Jack wakes up with a huge hangover after attending his company's Christmas Party. Jack is not normally a drinker, but the drinks didn't taste like alcohol at all. He didn't even remember how he got home from the party. 
As bad as he was feeling, he wondered if he did something wrong. Jack had to force himself to open his eyes, and the first thing he sees is a couple of aspirins next to a glass of water on the side table. And, next to them, a single red rose! 
Jack sits up and sees his clothing in front of him, all clean and pressed. He looks around the room and sees that it is in perfect order, spotlessly clean. So is the rest of the house. He takes the aspirins, cringes when he sees a huge black eye staring back at him from the bathroom mirror. Then he notices a note hanging on the corner of the mirror written in red with little hearts on it and a kiss mark from his wife in lipstick: 
'Honey, breakfast is on the stove , I left early to get groceries to make you your favorite dinner tonight.
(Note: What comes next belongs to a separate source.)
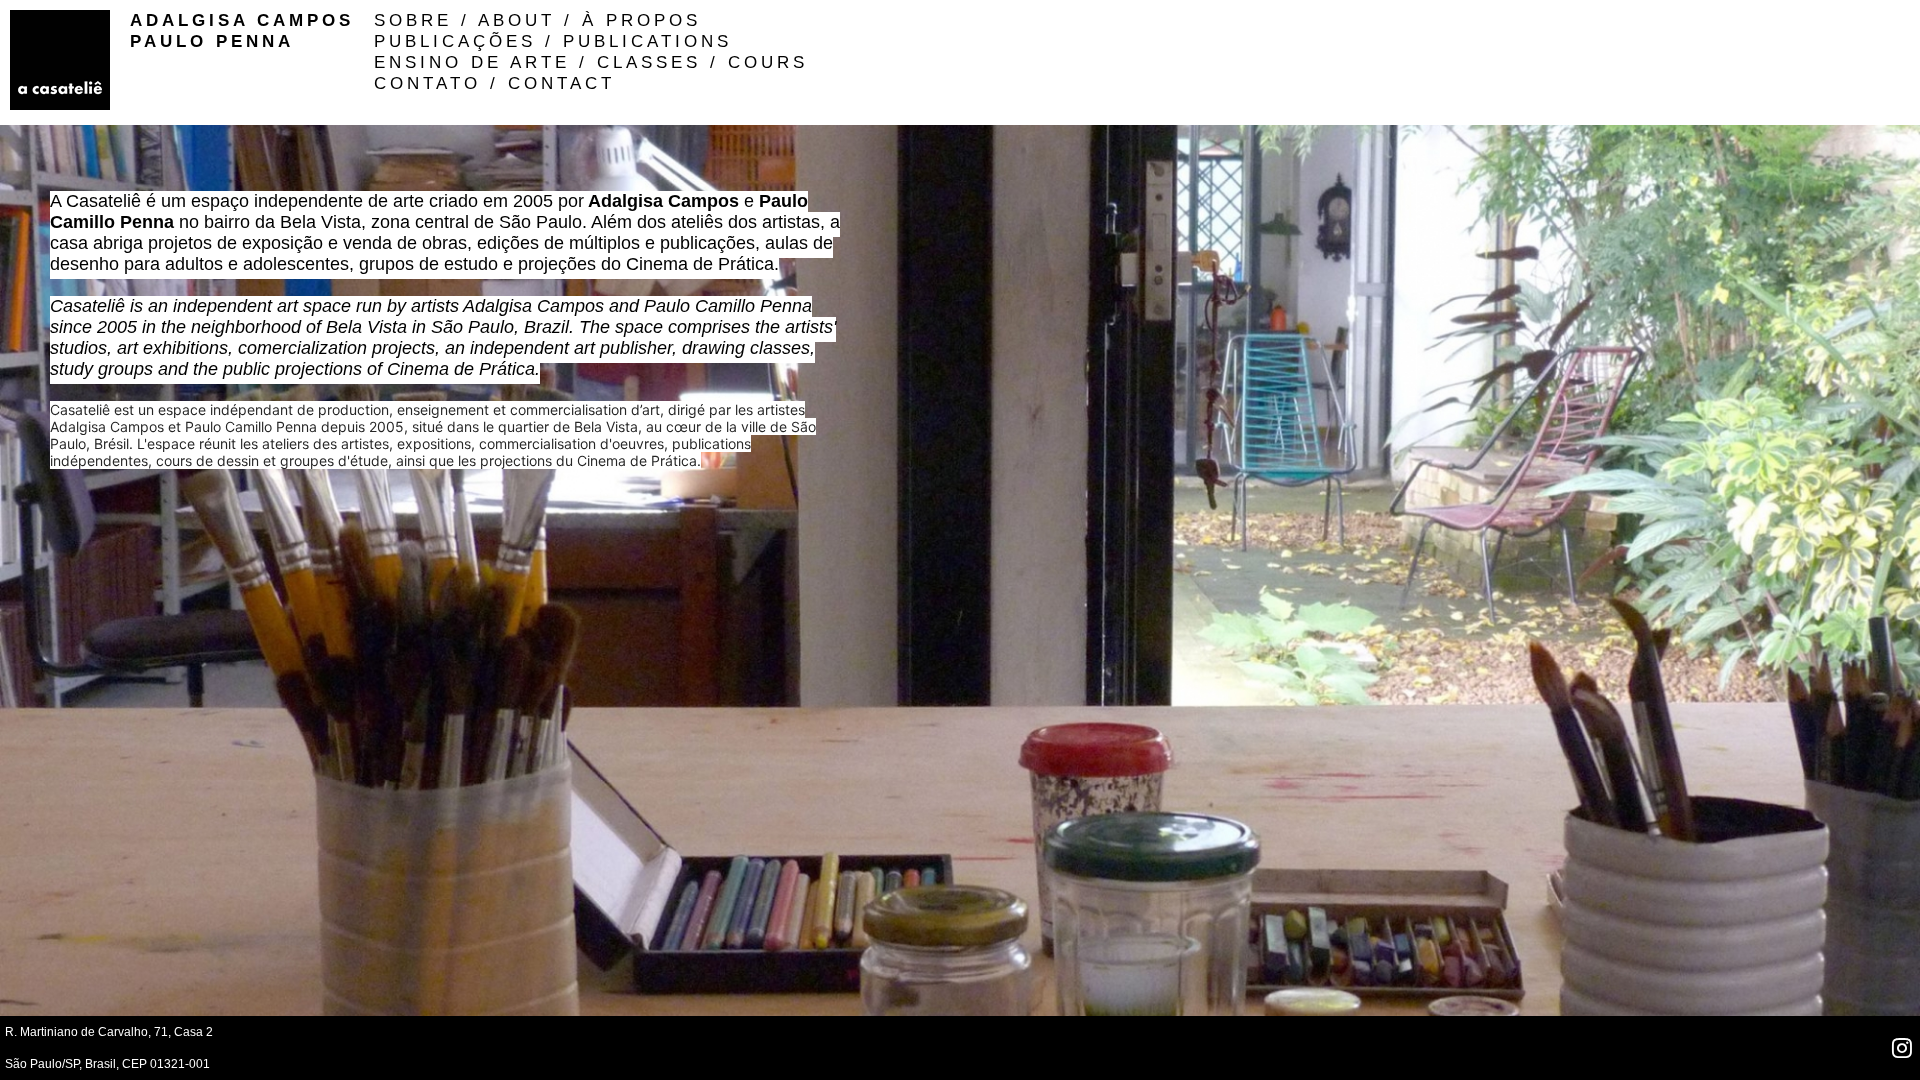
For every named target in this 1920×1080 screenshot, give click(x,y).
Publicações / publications (553, 41)
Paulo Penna (212, 41)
I love you, darling! Love, Jillian' 
He stumbles to the kitchen and sure enough, there is hot breakfast, steaming hot coffee and the morning newspaper. His son is also at the table, eating. Jack asks, 'Son... What happened last night?' 'Well Dad, you came  home after 3 A.M., drunk and out of your mind. You fell over the coffee table and broke it, and then you puked in the hallway, and got that black eye when you ran into the door. 
Confused, he asked his son, 'So, why is everything in such perfect order and so clean? I have a rose, and breakfast is on the table waiting for me??' 
His son replies, 'Oh THAT!... Mom dragged you to the bedroom, and when she tried to take your pants off, you screamed, 
'Leave me alone, I'm married!!' 
Broken Coffee Table $239.99 Hot Breakfast $4.20 Two Aspirins $.38 Saying the right thing, at the right time: PRICELESS


----------



## travcoman45 (Feb 1, 2008)

Who says drinking is bad for you!


----------



## charles1056 (Feb 1, 2008)

Here's hoping we all say the right thing in that situation.  Good one Dude.


----------



## coldjava (Feb 1, 2008)

Now that is Priceless!!!!!!  Feel free to take #1 Dude...lmao


----------



## kookie (Feb 19, 2008)

Thats was priceless..........thats funny too............


----------



## xtexan (Feb 19, 2008)

I like it!!!!


----------